Archive for January, 2016
This is a what sucks and what rocks entry. So good news and bad news
I have many negative mantras that screw up my day and make it hard to sleep at night. I wrote, directed and performed in my first solo play in 1992. That show’s last week of rehearsal and several since then (including my latest show I did as just middle school director) my negative mantra was, “I’m never gonna pull this off by opening night.”

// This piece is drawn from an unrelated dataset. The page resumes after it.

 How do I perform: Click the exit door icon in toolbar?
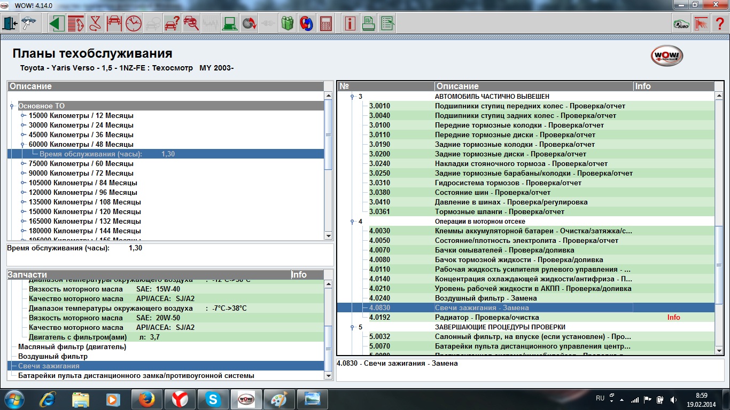point(11,23)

My short experience with Title 1 theatre programs in junior and senior high is markedly different. Skipping/missing rehearsal is chronic. CHRONIC!!! Rarely do I have all actors present at any rehearsal.
My last student show was Don Zolidas’ 10 Ways to Survive the Zombie Apocalypse. A fun, funny, clever, simple, producer’s/director’s wet dream of a one-act play.
There are a minimum of 8 players needed for the show to be performed. I had 8 students either flake out, get removed from school or move away throughout the rehearsal process. The last replacements were made 5 days before opening night. (They were two Zombies who—SPOILER ALERT—were dead on! Thank you!)
The final week of rehearsal I had a principal actress have to be evaluated for and undergo a day surgery procedure. She missed opening week’s Tuesday rehearsal and was at the hospital having the procedure between 3:30 and 6:00. Curtain was 6:30, so she missed our preshow run through.
Somehow, my awesome theatre nerd kids pulled it off and we had a kick ass show. As for our just-operated-on student, she nailed it but was apparently unaware she was bleeding during the performance.
What rocks about this is several theatre miracles were pulled off that Friday.
What sucks is the nature of commitment on the part of parents and students. Our culture seems to have lost the “rule” to honor commitments. This is sad because I want the kids to have an experience of everyone showing up for every rehearsal, being off-book two or three weeks early and seeing the kind of quality and precision we can produce if we practice and polish the show instead of pull off the first run through on opening night.
Old participation rules seem to remain in the area of sports. I would love for my parents and kids respect rehearsal and the show like families of athletes respect practice and the game.
Oh and I was very happy my negative mantra about being ready for opening night was wrong.
How to Raise a Brat
When it comes to school, you do not need to witness the incompetence of teachers because your child will never lie to you. Use this line, “My child has never lied to me,” early and often. If someone accuses your child of lying you must assassinate the character of the accuser.
The accuser doesn’t understand your complicated child, has it out for your child or is jealous of your child. And if the child did lie, it is because the accuser was not in proper control of the classroom or was asking something unfair, irrational or unnecessary of your child. All you have to do is interrogate the accuser and anything they say can be stretched, mischaracterized or misapplied to prove they should never have become teachers in the first place.
Every time your child sees you fight to win rather than fighting for the truth their selfishness, disrespect, ego-centrism, nastiness, contentiousness and oppositional defiance grows until voila YOU HAVE RAISED A BRAT!!!
With a little luck and a little more narcissism, you may have a bona fide sociopath in the family!
Why are our kids not learning enough? It’s because kids who already behave poorly are asked to come sit in a windowless classroom 6-7 hours a day, stay quiet and focused for 7-8 courses, sit by their friends with whom they’re not allowed to speak. They are being forced to study subjects many of which do not matter or do not appeal to the kids’ interests or have no practical application today or ever.
Kids are out of control before they get to the classroom usually because of parenting and economic inequalities.
Because we need to make school teach more effectively we need to make school stop sucking or at the very least suck less.
Because we can’t change economic injustice overnight we need to find ways to control the focus of children’s minds which means calming their behavior. So discipline and class management must to be more effective. And the less school sucks the easier job we’ll have of improving the culture and behavior of the classroom.
But NOTHING will change until we deal with classroom hijackers. Kids who behave so horrible that the class can barely move forward.